« Août of the box 2023 » : Repenser la formation professionnelle continue pour les seniors

Ce blog est issu de la série « Août of the box 2023  », réalisé en partenariat avec Paperjam  

© photo : Julien Mpia Massa

Chaque semaine de ce mois d’août, les économistes de la Fondation IDEA se penchent sur les grands défis auxquels le prochain gouvernement devra faire face. Troisième sujet abordé, l’élaboration d’une stratégie nationale de compétences des seniors, permettant notamment de faire face aux avancées technologiques rapides dans le monde du travail.
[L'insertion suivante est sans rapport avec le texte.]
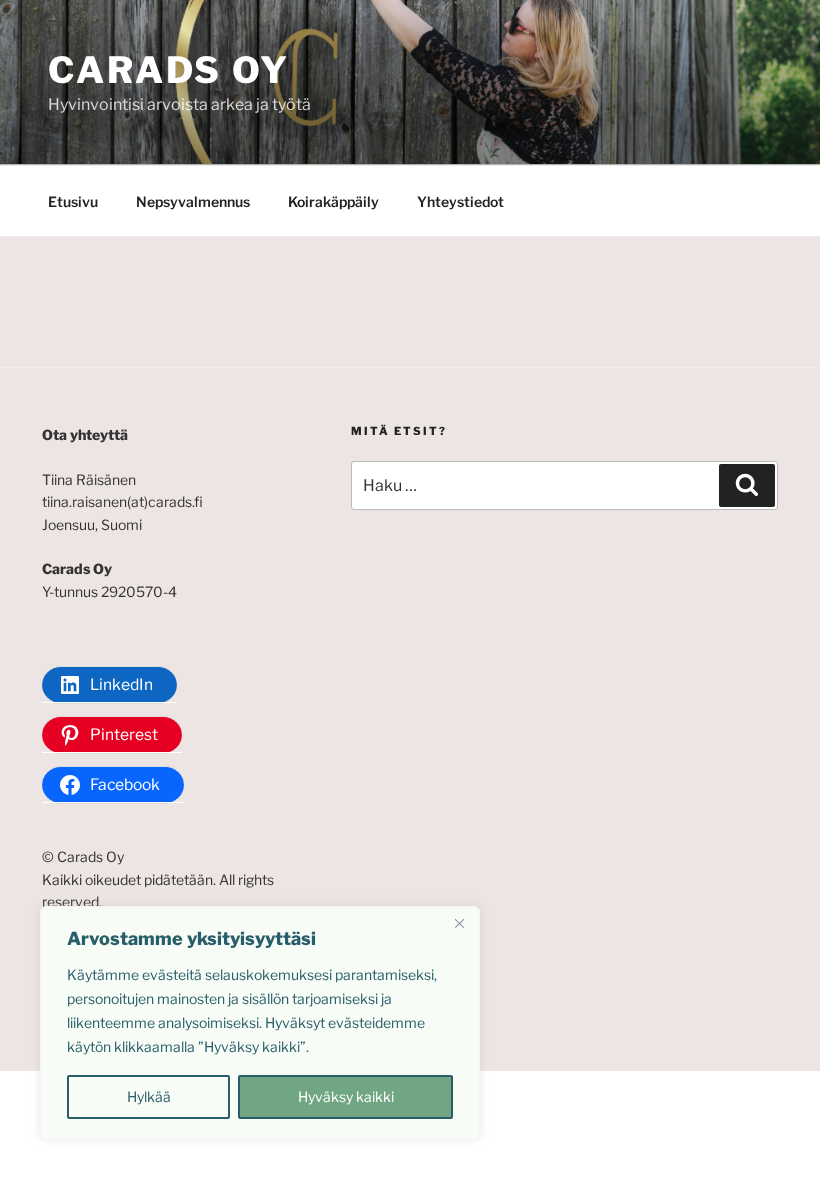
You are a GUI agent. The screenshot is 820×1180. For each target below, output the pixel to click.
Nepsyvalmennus (193, 201)
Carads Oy (169, 70)
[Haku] (747, 485)
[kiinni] (459, 923)
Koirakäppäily (333, 201)
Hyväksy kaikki (346, 1096)
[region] (260, 1023)
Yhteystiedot (460, 201)
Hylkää (149, 1096)
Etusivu (73, 201)
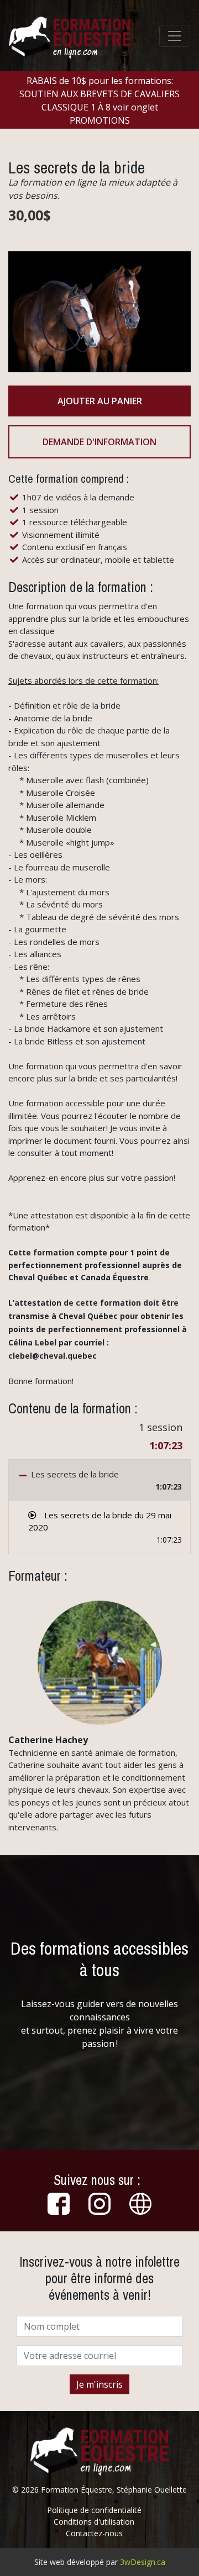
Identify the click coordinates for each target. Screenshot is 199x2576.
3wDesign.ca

Lors du Sommet social de Porto en mai 2021, la Commission européenne a présenté son plan d’action pour une Europe plus sociale, dont l’un des objectifs est d’atteindre, d’ici 2030, 78% de taux d’emploi dans l’UE pour une population âgée de 20 à 64 ans et un deuxième consistant à parvenir à une part d’au moins 60% de la population adulte qui participe chaque année à des formations. Au Luxembourg, ces deux objectifs s’élèvent respectivement à 77,6% et 62,5%. En 2022, selon Eurostat, le taux d’emploi au Grand-Duché atteignait 74,8%, légèrement au-dessus de la moyenne de l’UE. Toutefois, il n’était que de 46,6% pour les 55-64 ans, plaçant le pays au dernier rang pour cette catégorie d’âge.  Le taux d’emploi des 55-64 ans s’élevait à 62,3% en moyenne dans l’UE, 56,9% en France et 73,3% en Allemagne pour cette même année. Afin d’atteindre l’objectif européen du taux d’emploi, parmi d’autres mesures, l’UE a décidé de faire de 2023 l’année européenne des compétences. La formation continue, en particulier pour l’adaptation aux évolutions technologiques, jouera ici un rôle clé. Au Luxembourg, de nombreuses stratégies ont été élaborées pour approfondir les compétences numériques, comme dans le Plan de reprise et de résilience du Luxembourg (2021) où figure, entre autres, l’initiative « Future Skills » lancée par l’ADEM qui cible surtout les demandeurs d’emploi de plus de 45 ans.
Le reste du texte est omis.